Each year the Historic Preservation Committee of the Brown County Historical Society presents awards to businesses, organizations and individuals for their efforts to preserve, restore, and adapt for reuse, vintage and historic buildings in Brown County. These awards are presented at the Society’s annual meeting each February.
The following is a listing of the 2013 recipients of the BCHS Historic Preservation Awards:
S.A.L.T. Restaurant, De Pere
Since it was built in the late 1800s, the building at the corner of Main and 4th Streets in De Pere has served as a tavern, with more notable neames including McCarthy’s and Knights on Main. Later, and addition was built to the south to house a laundromat. Around 2010, Will Schlies purchased the bar and teamed with local contractor Pat Drury to restore the building. Using a photo of the original back bar and Pat’s access to recycled historic building artifacts, they did a historic reproduction of the tavern. Soon thereafter, Will partnered with Ben Raupp and Matt Layden to conver the laundromat in to an attached restaurant. Once again, Pat was asked to performt he work and provide architectural artifacts to give the space it’s unique and inviting atmosphere. S.A.L.T. uses products from local farmers and artisanal beer, sausage, and cheese makers to produce memorable comfort food in a period of architectural setting for a fine dining experience. Photo courtesy of Jerry Abitz
McLean Residence, Allouez
After World War II, architectural influences from the International and Bauhaus movements in Europe and notable work of Brazilian and Scandinavian architects, mixed with styles develped by American architects such as Mies van der Rohe and Frank Lloyd Wright, all combined to advance the aesthetic of Mid-Century Modern. The style, noted for its clean simplicity and integration with nature, used open floor plans and ample windoes (enabled by the replacement of bulky support walks with post and beam construction) to bring the outdoors in. With its beginnings in California, the east coast, and Chicago, the style soon spread across the country. In 1957, Green Bay architect John Nichols incorporated this Mid-Century Modern Ranch style in a house designed for local attorney Merrill Rogoff. Nearly 50 yars later, however, the house was showing it’s age. At this same time, Tamara and Steve McLean had already developed a love for the retro architecture and furnishings of this style, and when they saw this house on the market 8 years ago, they jumped on it. First order of business was to remove the heavy light-blocking curtains that darkened th interior. They replaced all of the original Pella windows with new energy-efficient Pellas of the same style, and reshingled the roof. The mahogany siding was stripped and refinished while the mahogany soffit boards were reveresed to show the original unfinished face. After painting the bedroom and lower level with colors accurate to the period, the replaced all the lighting with period fixtures and furnished the living and dining rooms with Eames style period furniture. The house is a delightful example of an architectural movement that is becoming more and more recognized as a style to be appreciated and preserved. Photo courtesy of the McLean family.

What to do: Reproduce the passage of the preservation awards text starting with "Each year the" and going on through "meeting each February.".

Source material:
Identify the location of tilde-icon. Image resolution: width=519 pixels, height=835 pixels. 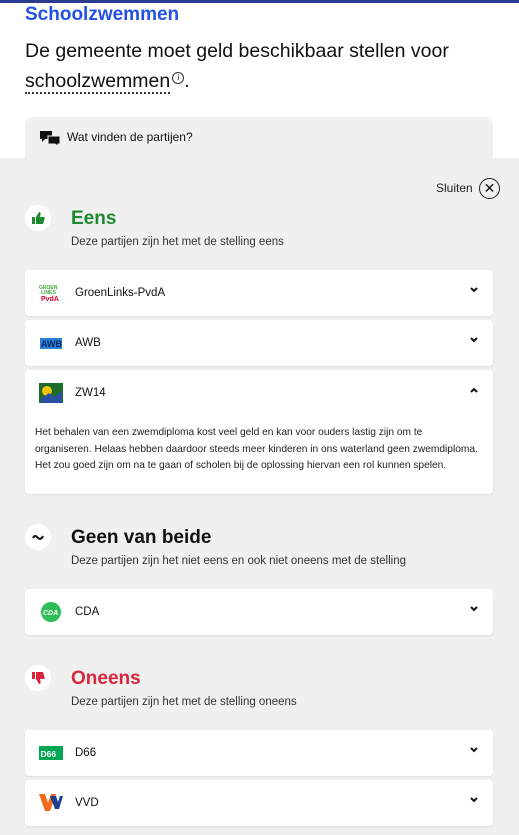
(38, 537).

Answer to the exercise:
Each year the Historic Preservation Committee of the Brown County Historical Society presents awards to businesses, organizations and individuals for their efforts to preserve, restore, and adapt for reuse, vintage and historic buildings in Brown County. These awards are presented at the Society’s annual meeting each February.